Under the terms of the offer, TRC Capital would buy 2.5 million of Teva's ordinary shares, or about 0.4 percent of the company, in the form of American Depository Shares, at a price of $37.80 per share, which is 3.8% below the $39.31 Nasdaq closing price of the ADS on April 19, the day prior to the date of the offer.
"I don't think someone will accept this low offer and sell," Erez said, noting that Teva was still trading at an attractive share price and investment houses might be looking into acquiring minority stakes of 4% to 5%. "Teva's shares are trading at a low level. This might change and shares will go up if the company's report on 2006 guidance scheduled for May 10 is good."
TRC Capital's offer will expire on May 19.

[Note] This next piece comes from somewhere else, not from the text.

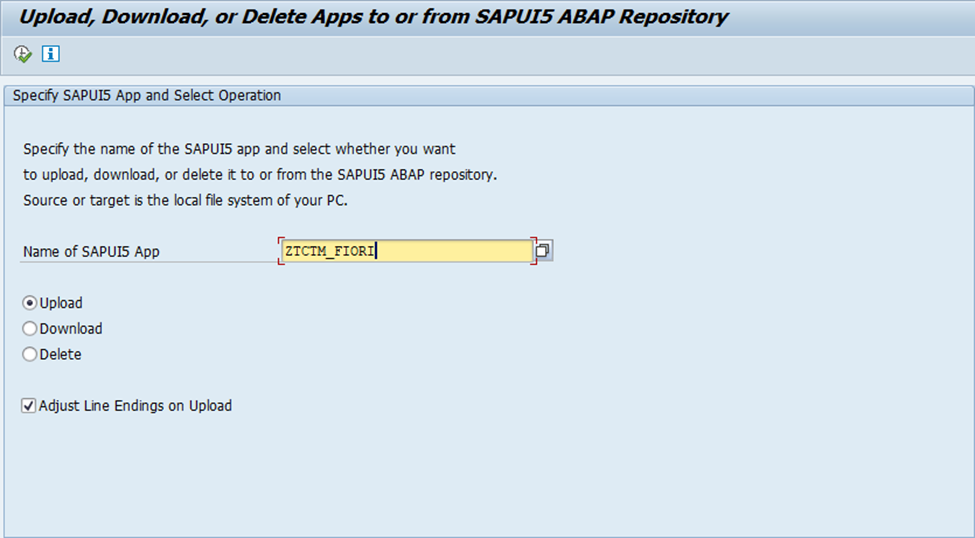Select the Download radio button
Screen dimensions: 975x538
[x=30, y=329]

A mini-tender is an offer to buy securities from a company's shareholders at a discount to the price at which the shares are currently trading. The Securities and Exchange Commission has issued an investor alert regarding these mini-tender offers, noting that in making the offers at below-market prices bidders are "hoping that they will catch investors off guard if the investors do not compare the offer price to the current market price."

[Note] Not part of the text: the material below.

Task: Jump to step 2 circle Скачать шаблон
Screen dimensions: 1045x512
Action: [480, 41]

Toronto-based TRC Capital has made numerous such mini-tender offers. The company has previously approached Schering-Plough Corporation, Abbott Laboratories and, most recently, Anheuser-Busch and Chevron Corporation.
These offers are devised to seek less than 5% of a company's outstanding shares, thereby avoiding many procedural and disclosure requirements of the SEC because they are below the agency's threshold for providing such disclosure and procedural protections for investors.